→ The problem:
Where the line holding "Task: Click the save report icon" appears, start copying, and continue exactly through the last line of the listing, skipping pictures.

→ Data for processing:

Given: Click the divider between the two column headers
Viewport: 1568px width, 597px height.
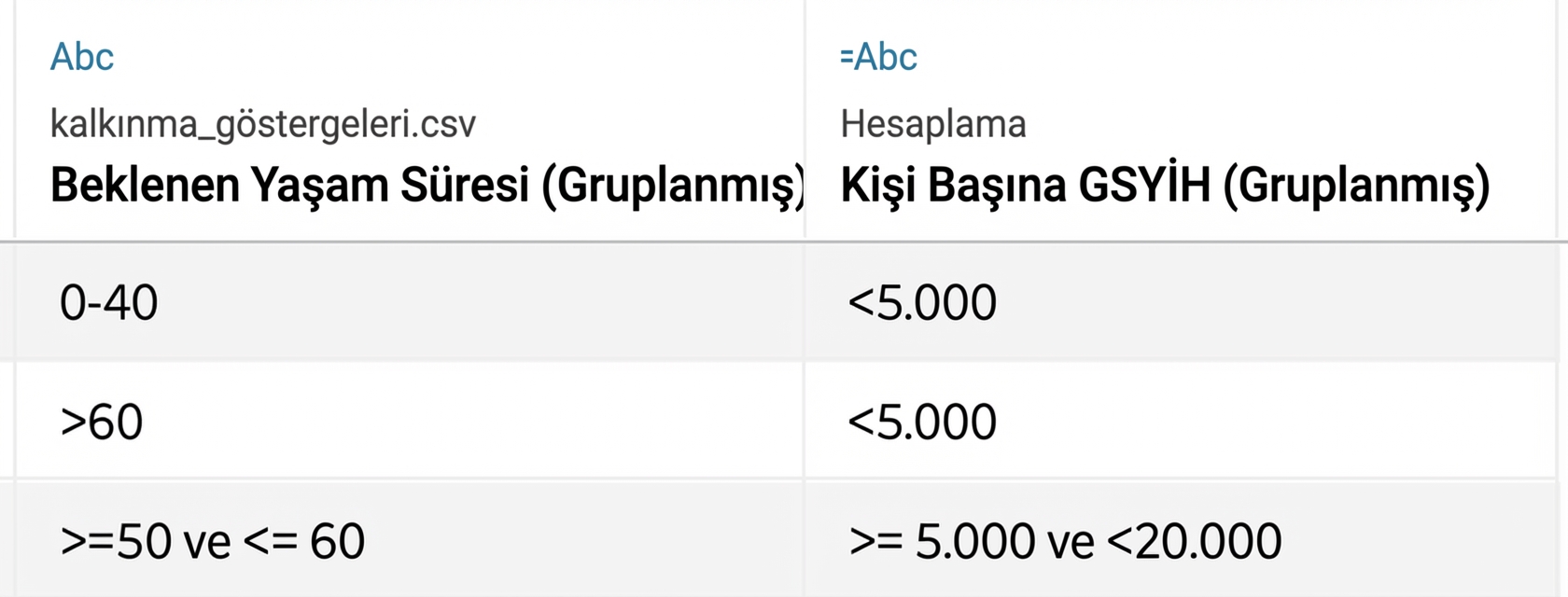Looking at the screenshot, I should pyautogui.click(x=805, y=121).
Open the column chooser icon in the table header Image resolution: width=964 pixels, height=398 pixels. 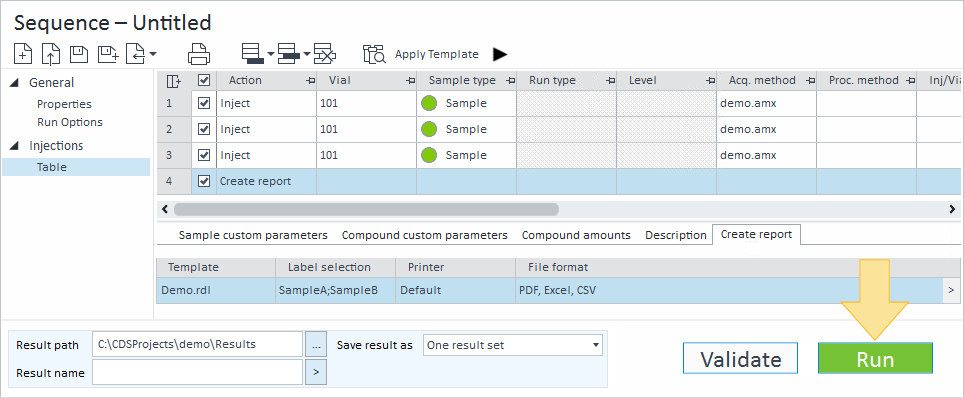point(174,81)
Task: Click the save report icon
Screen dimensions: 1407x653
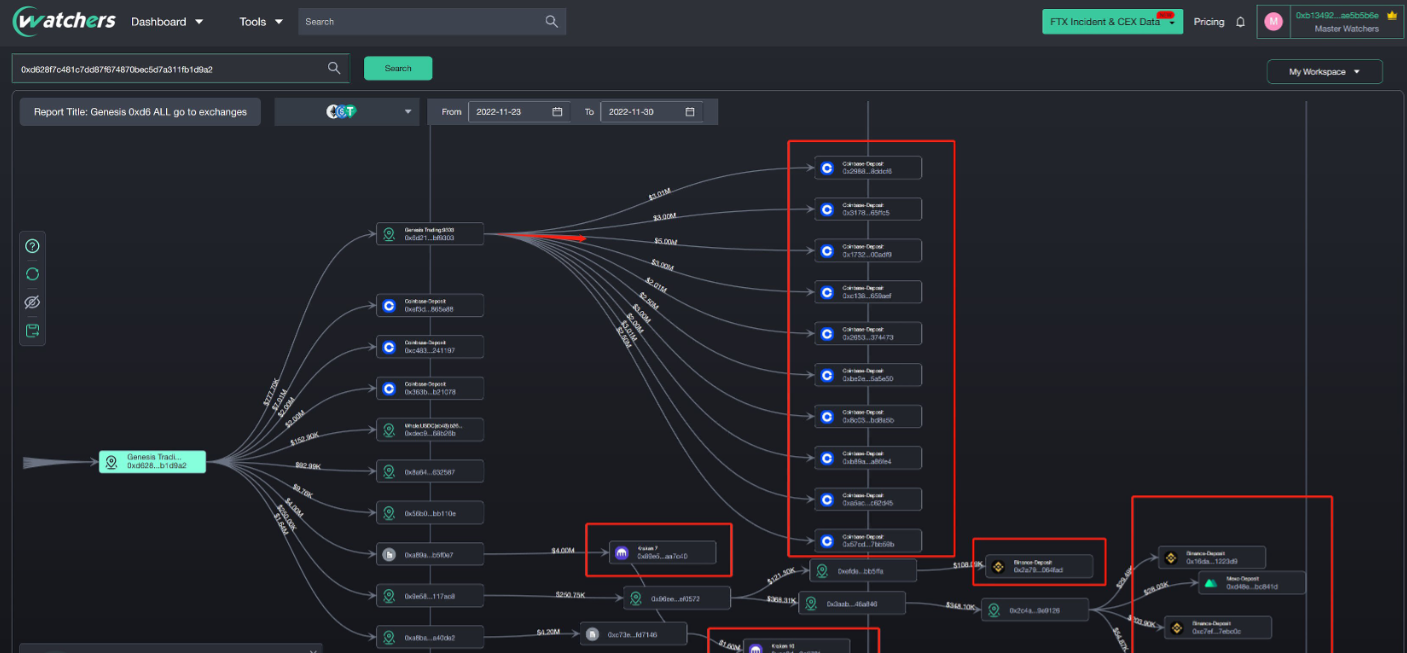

→ Result:
Task: Click the save report icon
Screen dimensions: 1407x653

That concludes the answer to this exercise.